Since his initial indictment, Bashir has made several trips abroad in defiance of the court. But this was the first to a member of the ICC, which said Chad was obliged to arrest him.
“The main element concerning Chad and all other member states is to implement judges’ decisions and cooperate with a request for arrest,” ICC representative Fadi El Abdallah said in The Hague as Bashir touched down in N’Djamena.
The African Union has urged its members not to seize Bashir and relations have warmed between Chad and Sudan after years of fighting a proxy war through each other’s rebels.
New York-based Human Rights Watch urged Chad to arrest Deby.
“Chad risks the shameful distinction of being the first ICC member state to harbour a suspected war criminal from the court,” said Elise Keppler, International Justice Program senior counsel at Human Rights Watch.

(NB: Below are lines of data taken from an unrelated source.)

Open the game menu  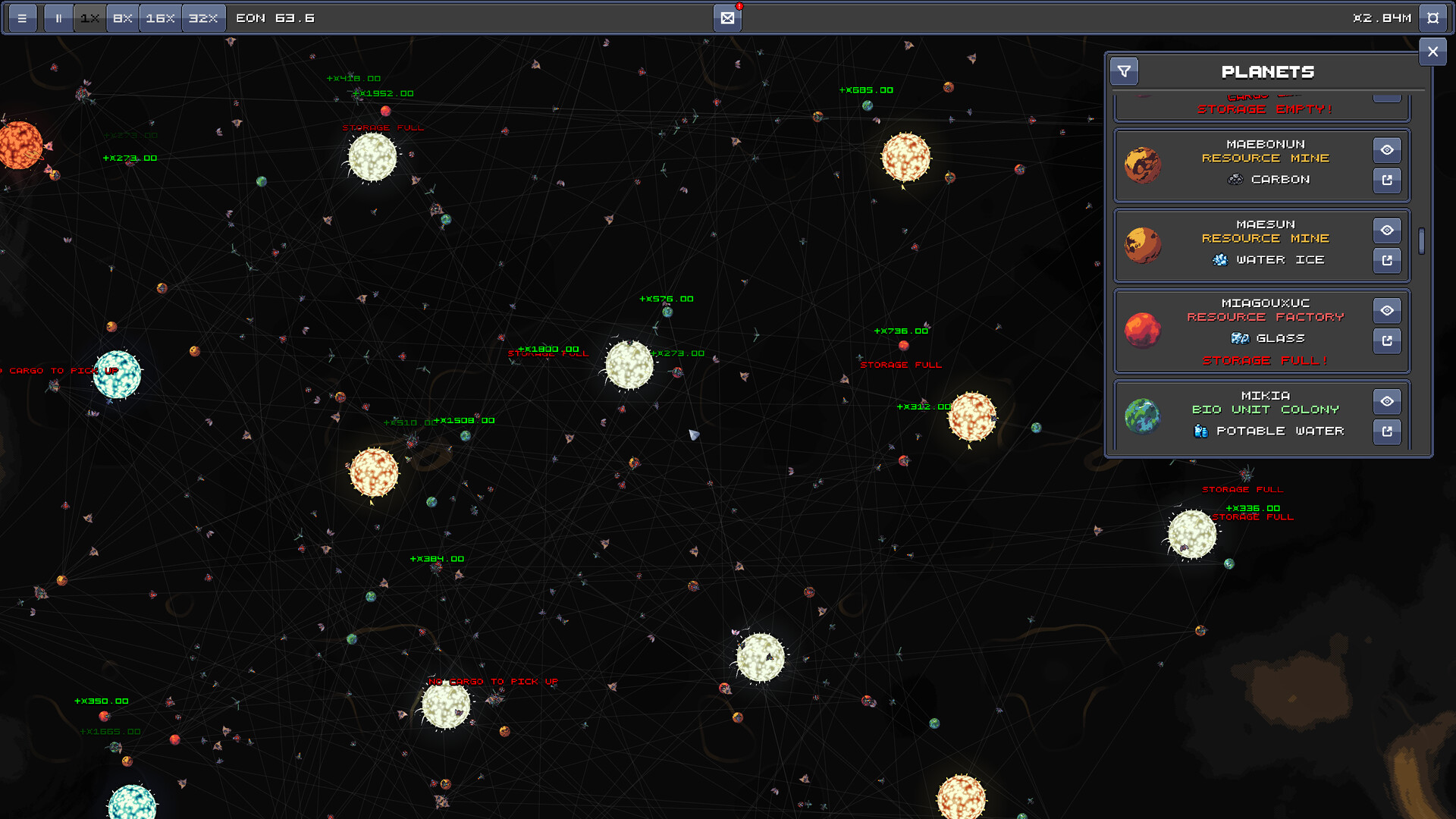(23, 17)
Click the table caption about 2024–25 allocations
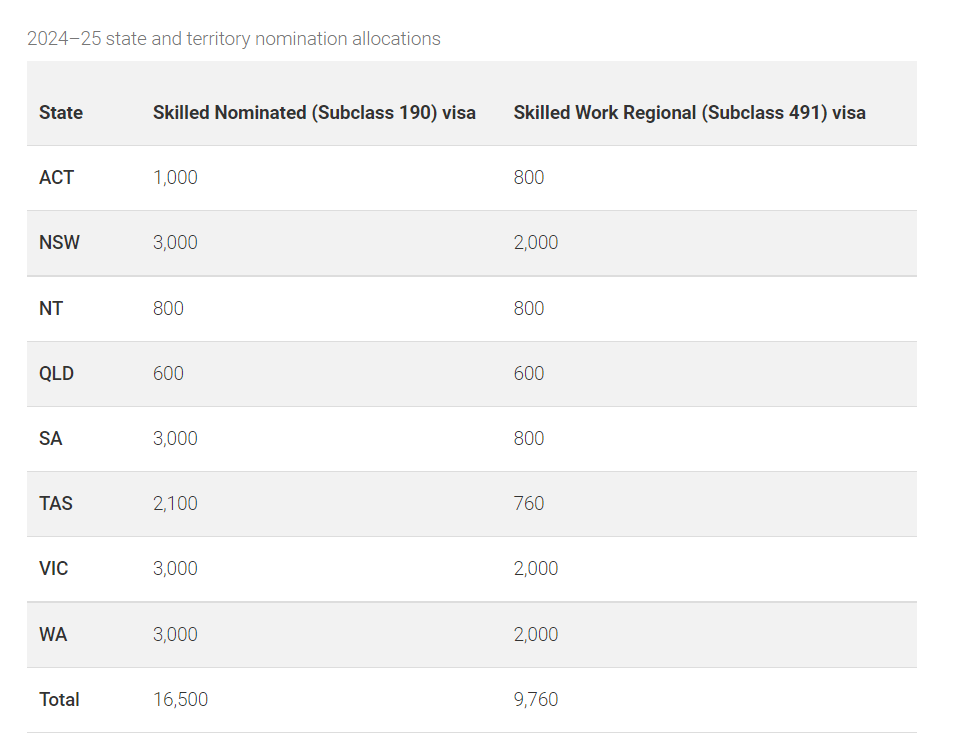 [233, 39]
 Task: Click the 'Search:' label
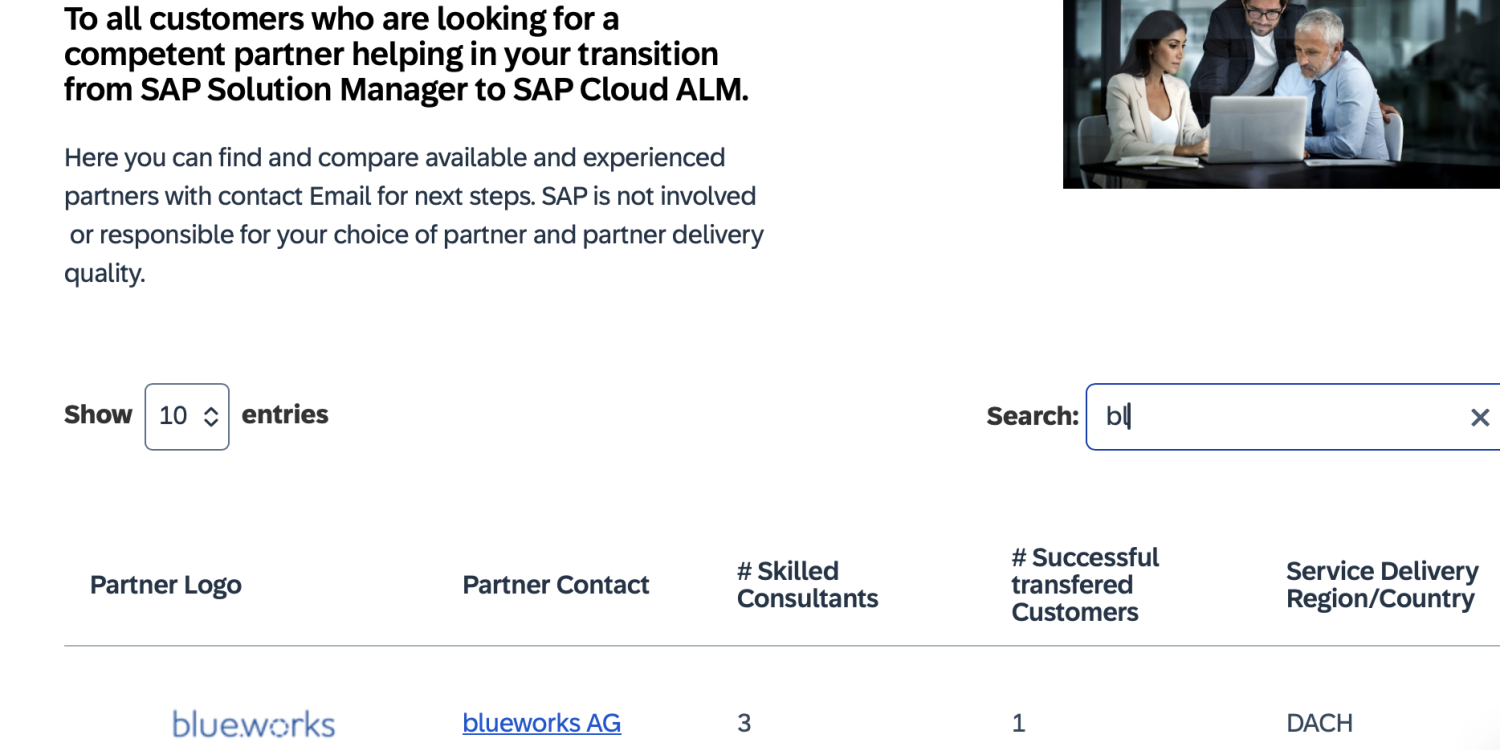(x=1032, y=417)
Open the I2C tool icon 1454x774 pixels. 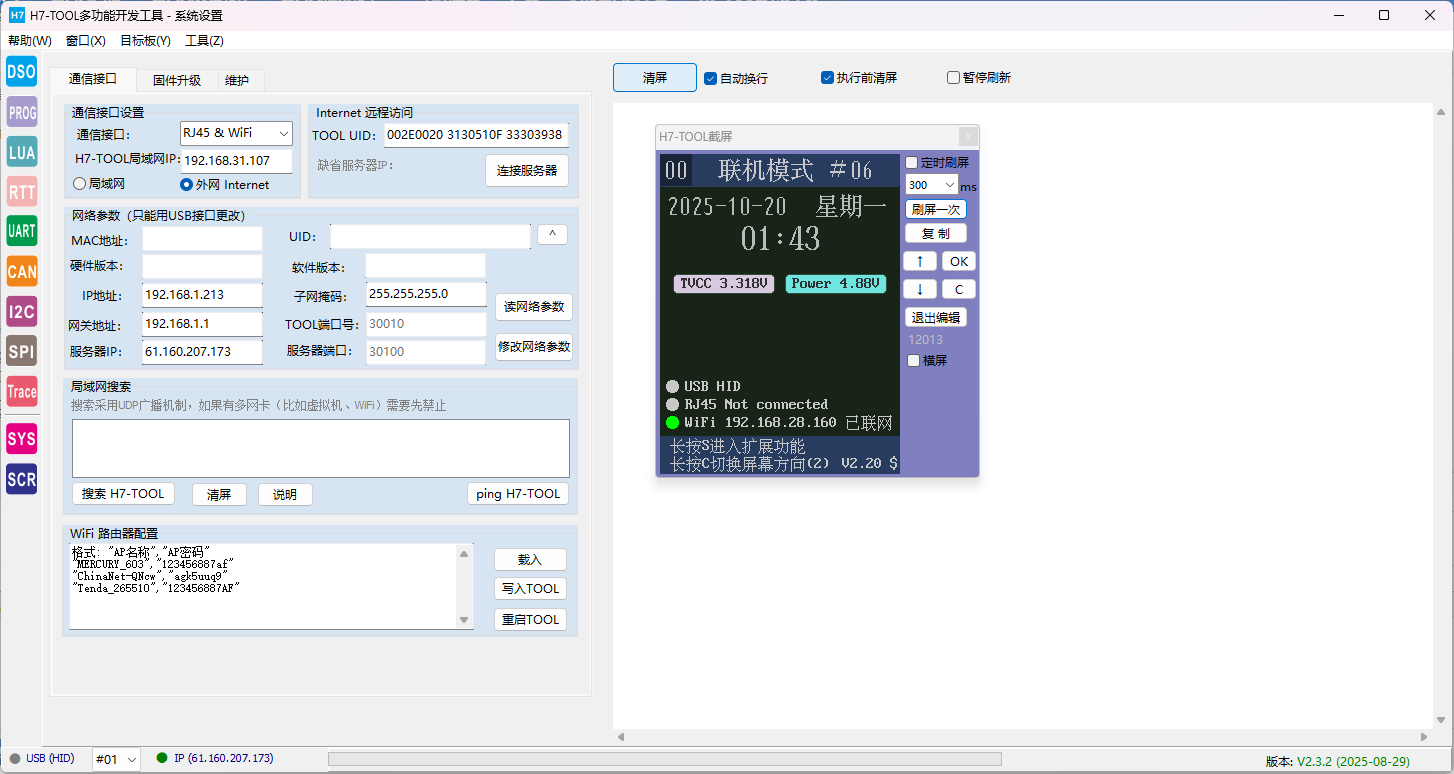pyautogui.click(x=21, y=311)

Amnesty International also called on Chad not to shield Bashir and said the visit was an opportunity for justice.
The ICC has no police force and relies on member states to arrest fugitives. A successful visit to a full ICC member state just days after the genocide warrant would be a propaganda triumph for Bashir over the court and expose its weaknesses.
A junior minister and a Darfur militia leader are also wanted by the court but Khartoum has refused to hand them over. Three Darfur rebels have surrendered to The Hague-based court.
Khartoum signed the Rome Statute which formed the ICC but never ratified the treaty and refuses to recognise its authority. The African Union has accused the court of targeting the continent and recommended Africa not cooperate with the ICC.
Relations between Chad and Sudan have been tumultuous since Darfur rebels, many of whom belong to Deby’s Zaghawa tribe, took up arms in 2003 accusing Khartoum of neglecting the arid region.
But this year the neighbours signed an agreement to stop supporting each others’ insurgents, jointly patrol the long and porous border and reopen diplomatic relations. Bashir supported Deby’s 1990 coup to take power.
“If there was one percent of a doubt about Deby we would never let Bashir go,” one source in Sudan’s presidency said before Bashir’s departure for the summit Chad is hosting.
Sudan expelled two of the most prominent Chadian rebel leaders, Mahamat Nouri and Timan Erdimi, on Tuesday, seen as a final concession to cement good relations ahead of the visit.